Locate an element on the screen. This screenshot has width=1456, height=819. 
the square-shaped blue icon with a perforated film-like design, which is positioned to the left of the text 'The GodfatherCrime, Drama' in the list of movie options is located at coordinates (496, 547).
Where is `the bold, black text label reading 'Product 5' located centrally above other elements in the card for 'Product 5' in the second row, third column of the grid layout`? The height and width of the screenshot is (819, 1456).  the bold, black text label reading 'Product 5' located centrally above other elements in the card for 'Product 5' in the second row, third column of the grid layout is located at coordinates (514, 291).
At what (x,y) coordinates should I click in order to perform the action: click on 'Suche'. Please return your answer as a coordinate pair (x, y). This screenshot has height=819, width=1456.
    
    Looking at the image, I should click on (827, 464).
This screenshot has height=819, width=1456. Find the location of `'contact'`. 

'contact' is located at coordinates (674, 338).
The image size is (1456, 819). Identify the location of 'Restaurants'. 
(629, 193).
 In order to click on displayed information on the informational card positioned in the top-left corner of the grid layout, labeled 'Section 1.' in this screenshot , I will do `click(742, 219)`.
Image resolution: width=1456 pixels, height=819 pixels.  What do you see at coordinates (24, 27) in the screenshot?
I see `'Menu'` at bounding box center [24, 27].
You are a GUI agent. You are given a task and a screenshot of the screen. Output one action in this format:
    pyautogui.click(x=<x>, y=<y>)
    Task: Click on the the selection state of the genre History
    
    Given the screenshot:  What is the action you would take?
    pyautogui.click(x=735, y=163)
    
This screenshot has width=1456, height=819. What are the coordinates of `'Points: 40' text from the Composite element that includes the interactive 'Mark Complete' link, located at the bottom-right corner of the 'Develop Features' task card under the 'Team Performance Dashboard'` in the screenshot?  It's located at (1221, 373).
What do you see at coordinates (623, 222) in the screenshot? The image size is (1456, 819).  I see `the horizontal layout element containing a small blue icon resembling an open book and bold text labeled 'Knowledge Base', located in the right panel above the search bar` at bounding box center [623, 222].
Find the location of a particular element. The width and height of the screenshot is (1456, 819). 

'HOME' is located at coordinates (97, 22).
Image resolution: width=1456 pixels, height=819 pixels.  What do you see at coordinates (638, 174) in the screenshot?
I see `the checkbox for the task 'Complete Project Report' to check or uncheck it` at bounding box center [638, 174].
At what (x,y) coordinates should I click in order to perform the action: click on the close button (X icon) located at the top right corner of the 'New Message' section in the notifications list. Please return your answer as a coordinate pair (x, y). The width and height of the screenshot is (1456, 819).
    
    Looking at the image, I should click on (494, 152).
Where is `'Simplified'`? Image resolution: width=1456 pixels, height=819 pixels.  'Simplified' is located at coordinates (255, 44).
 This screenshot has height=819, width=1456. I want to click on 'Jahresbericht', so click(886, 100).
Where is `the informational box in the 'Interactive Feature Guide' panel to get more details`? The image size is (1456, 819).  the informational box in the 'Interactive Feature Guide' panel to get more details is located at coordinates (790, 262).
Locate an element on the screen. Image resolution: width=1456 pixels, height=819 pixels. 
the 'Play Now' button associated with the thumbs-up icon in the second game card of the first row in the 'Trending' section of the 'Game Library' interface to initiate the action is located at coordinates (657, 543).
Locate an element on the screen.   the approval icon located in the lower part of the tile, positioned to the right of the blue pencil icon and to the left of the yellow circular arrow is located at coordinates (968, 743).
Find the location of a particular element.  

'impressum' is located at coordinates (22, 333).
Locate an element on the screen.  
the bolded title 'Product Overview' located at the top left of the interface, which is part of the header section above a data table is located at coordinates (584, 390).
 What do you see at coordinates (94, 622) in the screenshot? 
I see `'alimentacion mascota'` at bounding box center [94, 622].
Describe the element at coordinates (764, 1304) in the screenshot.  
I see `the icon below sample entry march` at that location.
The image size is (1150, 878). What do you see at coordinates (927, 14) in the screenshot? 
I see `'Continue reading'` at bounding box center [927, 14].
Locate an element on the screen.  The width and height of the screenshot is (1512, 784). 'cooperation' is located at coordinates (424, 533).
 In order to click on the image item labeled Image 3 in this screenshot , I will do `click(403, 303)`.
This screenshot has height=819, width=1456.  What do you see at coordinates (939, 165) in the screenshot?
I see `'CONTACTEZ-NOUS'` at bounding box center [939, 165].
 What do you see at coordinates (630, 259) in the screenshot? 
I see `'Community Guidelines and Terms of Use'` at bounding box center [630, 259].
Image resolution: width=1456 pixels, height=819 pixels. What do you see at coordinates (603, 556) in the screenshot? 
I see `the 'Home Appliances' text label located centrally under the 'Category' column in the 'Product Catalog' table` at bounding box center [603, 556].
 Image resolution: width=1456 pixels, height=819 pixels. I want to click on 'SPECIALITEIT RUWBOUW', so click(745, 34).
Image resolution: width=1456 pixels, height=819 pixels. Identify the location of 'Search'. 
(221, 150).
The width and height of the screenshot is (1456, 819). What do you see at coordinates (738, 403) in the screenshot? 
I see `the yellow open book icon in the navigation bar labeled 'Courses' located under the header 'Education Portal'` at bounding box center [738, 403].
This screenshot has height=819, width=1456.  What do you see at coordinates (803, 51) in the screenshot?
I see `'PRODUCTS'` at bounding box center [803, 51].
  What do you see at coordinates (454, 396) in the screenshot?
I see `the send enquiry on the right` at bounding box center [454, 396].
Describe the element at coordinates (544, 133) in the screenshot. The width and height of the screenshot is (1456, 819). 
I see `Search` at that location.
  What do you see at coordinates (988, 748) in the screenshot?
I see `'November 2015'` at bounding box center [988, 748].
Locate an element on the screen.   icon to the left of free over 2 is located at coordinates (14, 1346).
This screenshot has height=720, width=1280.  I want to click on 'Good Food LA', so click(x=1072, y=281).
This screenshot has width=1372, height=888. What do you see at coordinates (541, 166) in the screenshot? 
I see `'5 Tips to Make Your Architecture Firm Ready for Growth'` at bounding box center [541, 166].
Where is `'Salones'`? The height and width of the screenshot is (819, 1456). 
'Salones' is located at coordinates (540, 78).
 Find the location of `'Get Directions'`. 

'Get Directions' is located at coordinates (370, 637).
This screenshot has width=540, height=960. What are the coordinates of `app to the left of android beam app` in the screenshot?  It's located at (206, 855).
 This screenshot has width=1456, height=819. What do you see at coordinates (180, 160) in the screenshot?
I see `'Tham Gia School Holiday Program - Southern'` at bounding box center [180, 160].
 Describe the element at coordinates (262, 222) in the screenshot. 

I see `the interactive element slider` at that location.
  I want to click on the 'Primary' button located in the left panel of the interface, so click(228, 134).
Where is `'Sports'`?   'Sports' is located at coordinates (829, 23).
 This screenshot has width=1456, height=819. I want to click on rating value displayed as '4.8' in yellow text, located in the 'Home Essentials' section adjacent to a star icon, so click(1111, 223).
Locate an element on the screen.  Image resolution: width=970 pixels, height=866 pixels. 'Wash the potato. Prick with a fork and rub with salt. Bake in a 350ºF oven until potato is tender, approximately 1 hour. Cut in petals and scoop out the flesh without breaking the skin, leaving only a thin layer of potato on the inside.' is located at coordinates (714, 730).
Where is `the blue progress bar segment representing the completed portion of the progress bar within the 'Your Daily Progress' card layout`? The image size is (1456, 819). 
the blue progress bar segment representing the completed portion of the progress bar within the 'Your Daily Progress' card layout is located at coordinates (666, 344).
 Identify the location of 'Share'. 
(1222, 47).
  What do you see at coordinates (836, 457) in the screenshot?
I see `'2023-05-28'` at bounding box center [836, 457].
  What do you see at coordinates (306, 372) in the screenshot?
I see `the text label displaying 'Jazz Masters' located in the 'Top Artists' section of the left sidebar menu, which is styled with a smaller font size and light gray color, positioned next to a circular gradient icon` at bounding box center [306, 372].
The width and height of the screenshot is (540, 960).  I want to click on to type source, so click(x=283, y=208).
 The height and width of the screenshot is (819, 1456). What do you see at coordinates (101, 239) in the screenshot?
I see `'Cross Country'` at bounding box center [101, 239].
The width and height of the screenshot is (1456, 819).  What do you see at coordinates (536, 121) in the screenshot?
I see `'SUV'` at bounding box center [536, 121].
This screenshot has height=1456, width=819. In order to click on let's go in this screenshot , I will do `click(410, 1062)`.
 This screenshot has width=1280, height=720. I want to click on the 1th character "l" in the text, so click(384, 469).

•••

--- Job ---
Rewrite the stretch from the start of the records through the line that contains "the square-shaped blue", changing "element" to "item" and leaving everything else as it is.

--- Result below ---
Locate an item on the screen. This screenshot has width=1456, height=819. 
the square-shaped blue icon with a perforated film-like design, which is positioned to the left of the text 'The GodfatherCrime, Drama' in the list of movie options is located at coordinates (496, 547).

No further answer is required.